This question already has answers here:
What is the id( ) function used for?
(13 answers)
Closed 2 years ago.
I knew when python's list append element,the element is appended to tail. I tried to output the element of the list, why the element's address is out of order? Please help me out,thanks!
list = []
list.append(2)
list.append(10)
list.append(3)
print('--append--')
for i in list:
print('i:{}, id:{}'.format(i,id(i)))
the output is:
--append--
i:2, id:140711739437936
i:10, id:140711739438192
i:3, id:140711739437968
The id() function returns a unique id for the specified object.

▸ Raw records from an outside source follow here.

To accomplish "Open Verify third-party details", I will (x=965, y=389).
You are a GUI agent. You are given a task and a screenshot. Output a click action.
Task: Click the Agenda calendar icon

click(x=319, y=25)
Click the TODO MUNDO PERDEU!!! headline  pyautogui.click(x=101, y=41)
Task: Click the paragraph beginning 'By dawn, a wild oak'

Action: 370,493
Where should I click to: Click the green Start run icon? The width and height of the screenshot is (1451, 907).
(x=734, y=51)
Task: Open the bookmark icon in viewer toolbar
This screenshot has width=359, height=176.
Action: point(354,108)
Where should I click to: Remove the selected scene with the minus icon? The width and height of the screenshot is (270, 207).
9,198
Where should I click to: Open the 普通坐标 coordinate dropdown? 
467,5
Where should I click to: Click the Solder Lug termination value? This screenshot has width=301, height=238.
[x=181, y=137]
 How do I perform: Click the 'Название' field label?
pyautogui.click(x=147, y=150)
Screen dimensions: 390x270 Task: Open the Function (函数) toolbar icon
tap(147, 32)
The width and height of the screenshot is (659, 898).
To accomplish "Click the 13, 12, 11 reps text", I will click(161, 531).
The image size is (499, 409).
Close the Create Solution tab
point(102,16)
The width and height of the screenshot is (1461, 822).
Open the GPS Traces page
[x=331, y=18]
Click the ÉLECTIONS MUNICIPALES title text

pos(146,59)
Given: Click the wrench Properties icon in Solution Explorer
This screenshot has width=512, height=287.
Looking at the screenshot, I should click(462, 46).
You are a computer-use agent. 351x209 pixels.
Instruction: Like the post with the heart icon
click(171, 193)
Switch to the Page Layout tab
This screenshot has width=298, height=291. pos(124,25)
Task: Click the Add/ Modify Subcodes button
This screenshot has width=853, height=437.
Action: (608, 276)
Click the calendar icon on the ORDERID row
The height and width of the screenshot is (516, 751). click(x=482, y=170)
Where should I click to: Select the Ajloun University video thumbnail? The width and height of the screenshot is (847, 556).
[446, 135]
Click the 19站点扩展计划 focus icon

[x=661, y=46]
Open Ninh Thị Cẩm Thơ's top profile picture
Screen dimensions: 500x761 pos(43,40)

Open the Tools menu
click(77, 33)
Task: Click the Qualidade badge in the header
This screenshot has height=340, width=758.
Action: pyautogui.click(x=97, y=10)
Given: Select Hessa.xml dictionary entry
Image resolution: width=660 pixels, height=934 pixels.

You need to use the index of the list
list = []
list.append(2)
list.append(10)
list.append(3)
print('--append--')
for i in list:
print('i:{}, id:{}'.format(i,list.index(i))) # replace id with list.index
id() returns identity (unique integer) of an object...
a=3
print(id(3)) #9752224
You can use this
list = []
list.append(2)
list.append(10)
list.append(3)
print('--append--')
for i in enumerate(list): #enumerate return an enumerate object.if list it [(0,2),(1,10),(2,3)]
print('i:{}, id:{}'.format(i[1],i[0]))# for getting index number i[0]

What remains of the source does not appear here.